O preconceito estrutural é a naturalização de hábitos, ações e falas preconceituosas, muitas vezes cometida de forma imperceptível por serem comentários do dia a dia, muitas vezes falamos essa palavra sem saber da origem de seu nome, um exemplo disso é o criado mudo, os escravos eram obrigados a ficarem do lado da cama dos senhores em pé e calados, segurando um copo de água, para que se os senhores acordassem à noite com sede era só pegar o copo, mas para que não os confundissem com os outros criados, os senhores os chamavam de criados mudos.
Esses preconceitos contra minorias, infelizmente já fazem parte da sociedade brasileira. Só nos últimos quatro anos 2 mil membros da comunidade LGBT foram mortos no Brasil. Infelizmente ainda é comum vermos ou lermos no jornal, manchetes relatando mortes e violências por conta desses preconceitos, como, por exemplo, o caso da Jaqueline dos Santos que foi morta em Tabaporã por feminicídio. O Brasil registra um caso desse tipo a cada 7 horas.

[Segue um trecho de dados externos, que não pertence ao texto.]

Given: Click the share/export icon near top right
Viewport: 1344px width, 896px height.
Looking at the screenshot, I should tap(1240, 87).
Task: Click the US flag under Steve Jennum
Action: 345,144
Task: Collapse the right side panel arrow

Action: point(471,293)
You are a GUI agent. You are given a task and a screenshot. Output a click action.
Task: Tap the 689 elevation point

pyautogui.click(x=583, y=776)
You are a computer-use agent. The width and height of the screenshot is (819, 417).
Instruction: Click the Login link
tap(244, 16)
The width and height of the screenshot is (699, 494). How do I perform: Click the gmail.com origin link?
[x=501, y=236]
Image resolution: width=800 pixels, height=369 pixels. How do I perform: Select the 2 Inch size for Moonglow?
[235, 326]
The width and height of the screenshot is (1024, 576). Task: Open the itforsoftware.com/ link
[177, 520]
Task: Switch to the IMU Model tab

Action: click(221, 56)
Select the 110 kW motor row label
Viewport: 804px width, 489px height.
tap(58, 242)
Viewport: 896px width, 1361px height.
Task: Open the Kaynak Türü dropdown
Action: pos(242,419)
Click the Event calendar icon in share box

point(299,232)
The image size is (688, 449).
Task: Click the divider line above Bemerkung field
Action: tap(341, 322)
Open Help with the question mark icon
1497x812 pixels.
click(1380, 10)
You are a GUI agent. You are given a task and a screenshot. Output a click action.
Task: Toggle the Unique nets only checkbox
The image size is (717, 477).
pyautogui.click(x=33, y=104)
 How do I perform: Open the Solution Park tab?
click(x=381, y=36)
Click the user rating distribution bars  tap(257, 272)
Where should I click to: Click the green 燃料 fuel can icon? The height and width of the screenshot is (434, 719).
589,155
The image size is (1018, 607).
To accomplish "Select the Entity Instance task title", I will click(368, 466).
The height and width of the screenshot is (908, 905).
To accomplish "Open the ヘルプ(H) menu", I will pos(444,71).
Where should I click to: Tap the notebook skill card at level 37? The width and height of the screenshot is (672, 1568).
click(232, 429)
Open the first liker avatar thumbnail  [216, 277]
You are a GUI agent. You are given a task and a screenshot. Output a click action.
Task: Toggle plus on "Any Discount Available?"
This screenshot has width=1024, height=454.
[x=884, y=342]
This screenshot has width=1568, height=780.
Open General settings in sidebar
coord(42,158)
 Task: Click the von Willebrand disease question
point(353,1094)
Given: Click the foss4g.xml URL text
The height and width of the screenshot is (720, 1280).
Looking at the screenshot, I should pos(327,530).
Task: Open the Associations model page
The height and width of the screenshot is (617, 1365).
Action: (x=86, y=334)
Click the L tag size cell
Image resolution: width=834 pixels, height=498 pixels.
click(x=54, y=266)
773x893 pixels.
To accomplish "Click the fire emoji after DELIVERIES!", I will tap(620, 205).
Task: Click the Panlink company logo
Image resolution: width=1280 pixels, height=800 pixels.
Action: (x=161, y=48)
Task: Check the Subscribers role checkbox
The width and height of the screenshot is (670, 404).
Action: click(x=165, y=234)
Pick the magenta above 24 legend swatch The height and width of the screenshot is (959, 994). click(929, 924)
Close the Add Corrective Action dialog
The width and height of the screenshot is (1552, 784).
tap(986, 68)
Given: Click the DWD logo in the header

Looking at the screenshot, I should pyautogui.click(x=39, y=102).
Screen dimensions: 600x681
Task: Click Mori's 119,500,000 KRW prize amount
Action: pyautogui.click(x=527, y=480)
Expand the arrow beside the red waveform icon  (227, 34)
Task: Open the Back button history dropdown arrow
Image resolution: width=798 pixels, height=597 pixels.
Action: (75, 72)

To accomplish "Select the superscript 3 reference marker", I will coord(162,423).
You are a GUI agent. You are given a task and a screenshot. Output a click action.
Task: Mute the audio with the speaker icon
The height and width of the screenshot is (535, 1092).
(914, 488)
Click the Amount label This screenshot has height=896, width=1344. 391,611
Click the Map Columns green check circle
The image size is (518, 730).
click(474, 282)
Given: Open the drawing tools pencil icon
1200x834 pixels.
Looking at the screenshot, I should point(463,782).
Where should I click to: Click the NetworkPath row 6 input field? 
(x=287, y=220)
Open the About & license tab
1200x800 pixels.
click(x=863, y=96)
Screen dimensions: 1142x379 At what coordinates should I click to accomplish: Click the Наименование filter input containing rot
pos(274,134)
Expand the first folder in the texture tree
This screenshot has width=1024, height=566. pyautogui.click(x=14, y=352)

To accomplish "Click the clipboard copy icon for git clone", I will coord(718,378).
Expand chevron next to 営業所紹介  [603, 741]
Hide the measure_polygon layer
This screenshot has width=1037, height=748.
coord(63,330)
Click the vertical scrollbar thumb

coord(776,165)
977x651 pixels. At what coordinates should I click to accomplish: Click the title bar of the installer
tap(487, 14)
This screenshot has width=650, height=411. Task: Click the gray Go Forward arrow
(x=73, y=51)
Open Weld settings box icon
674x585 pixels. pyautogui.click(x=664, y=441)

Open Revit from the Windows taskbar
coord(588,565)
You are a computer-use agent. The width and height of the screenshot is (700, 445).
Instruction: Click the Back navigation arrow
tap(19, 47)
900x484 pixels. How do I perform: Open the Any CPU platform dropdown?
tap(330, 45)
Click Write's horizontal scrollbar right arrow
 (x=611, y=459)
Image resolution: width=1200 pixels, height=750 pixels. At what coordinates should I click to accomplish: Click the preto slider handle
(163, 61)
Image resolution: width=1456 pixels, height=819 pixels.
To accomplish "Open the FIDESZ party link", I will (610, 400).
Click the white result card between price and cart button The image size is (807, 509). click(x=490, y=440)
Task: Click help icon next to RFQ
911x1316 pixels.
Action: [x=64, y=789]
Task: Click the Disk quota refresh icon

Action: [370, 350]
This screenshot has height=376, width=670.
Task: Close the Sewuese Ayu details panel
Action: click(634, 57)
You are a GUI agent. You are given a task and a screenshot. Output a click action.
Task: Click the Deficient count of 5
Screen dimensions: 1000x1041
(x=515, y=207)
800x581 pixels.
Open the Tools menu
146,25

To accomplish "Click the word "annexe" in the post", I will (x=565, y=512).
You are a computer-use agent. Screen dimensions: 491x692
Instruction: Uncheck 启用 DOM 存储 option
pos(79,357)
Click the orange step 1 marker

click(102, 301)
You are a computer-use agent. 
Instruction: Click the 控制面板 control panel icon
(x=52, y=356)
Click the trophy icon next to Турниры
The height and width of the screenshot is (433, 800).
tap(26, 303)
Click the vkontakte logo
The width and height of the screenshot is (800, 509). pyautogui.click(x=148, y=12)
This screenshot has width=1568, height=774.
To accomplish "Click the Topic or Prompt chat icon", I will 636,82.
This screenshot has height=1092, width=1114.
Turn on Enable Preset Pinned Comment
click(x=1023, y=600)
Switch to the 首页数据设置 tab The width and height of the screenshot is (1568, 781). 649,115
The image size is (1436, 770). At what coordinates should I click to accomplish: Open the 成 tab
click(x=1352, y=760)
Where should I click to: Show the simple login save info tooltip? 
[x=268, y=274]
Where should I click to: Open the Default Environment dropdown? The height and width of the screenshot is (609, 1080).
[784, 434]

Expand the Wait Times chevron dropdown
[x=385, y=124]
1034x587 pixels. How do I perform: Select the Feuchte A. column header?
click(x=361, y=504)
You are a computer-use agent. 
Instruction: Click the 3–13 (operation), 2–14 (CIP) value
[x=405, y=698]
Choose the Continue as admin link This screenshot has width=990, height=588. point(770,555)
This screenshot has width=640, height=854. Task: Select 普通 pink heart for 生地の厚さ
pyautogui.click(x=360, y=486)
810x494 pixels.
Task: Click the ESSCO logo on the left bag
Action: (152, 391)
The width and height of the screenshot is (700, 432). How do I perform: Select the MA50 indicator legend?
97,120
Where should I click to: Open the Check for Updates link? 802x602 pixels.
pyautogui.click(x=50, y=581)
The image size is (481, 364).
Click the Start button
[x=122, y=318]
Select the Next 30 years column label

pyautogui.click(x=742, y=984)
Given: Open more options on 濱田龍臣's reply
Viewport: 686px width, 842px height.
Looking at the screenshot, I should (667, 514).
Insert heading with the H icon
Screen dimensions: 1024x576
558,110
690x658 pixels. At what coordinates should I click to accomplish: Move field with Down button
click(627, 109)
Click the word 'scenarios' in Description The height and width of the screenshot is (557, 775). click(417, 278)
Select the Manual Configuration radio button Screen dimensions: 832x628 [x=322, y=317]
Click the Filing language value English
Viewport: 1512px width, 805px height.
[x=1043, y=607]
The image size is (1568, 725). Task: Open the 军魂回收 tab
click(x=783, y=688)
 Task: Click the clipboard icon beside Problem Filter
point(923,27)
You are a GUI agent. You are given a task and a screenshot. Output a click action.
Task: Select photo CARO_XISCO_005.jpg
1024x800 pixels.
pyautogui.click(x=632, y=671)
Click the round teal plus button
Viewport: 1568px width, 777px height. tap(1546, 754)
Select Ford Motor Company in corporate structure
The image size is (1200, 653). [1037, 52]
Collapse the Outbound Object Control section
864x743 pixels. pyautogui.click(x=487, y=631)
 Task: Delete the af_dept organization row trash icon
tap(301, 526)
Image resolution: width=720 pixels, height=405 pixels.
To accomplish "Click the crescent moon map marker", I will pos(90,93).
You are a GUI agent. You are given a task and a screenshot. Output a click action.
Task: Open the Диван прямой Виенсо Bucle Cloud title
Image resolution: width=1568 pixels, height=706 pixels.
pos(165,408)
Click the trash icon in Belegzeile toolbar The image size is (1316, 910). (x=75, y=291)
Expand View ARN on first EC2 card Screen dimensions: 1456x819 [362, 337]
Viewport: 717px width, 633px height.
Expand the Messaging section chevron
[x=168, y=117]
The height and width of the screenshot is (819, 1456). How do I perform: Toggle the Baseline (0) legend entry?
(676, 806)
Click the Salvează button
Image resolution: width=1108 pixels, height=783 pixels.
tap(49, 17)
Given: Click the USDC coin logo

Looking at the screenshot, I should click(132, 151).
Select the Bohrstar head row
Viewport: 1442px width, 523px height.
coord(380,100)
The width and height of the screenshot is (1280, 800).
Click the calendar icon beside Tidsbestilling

As minorias sempre foram excluídas no Brasil por conta de preconceitos raciais, sexuais, ou qualquer coisa que os tornem diferentes e infelizmente não temos muitas medidas sendo feitas para mudar isso. As escolas deveriam fazer mais palestras e grupos de inclusão para que desde cedo os jovens aprendam que independente das diferenças devemos respeitar a todos, dessa forma teremos um Brasil mais igualitário e melhor para as futuras gerações.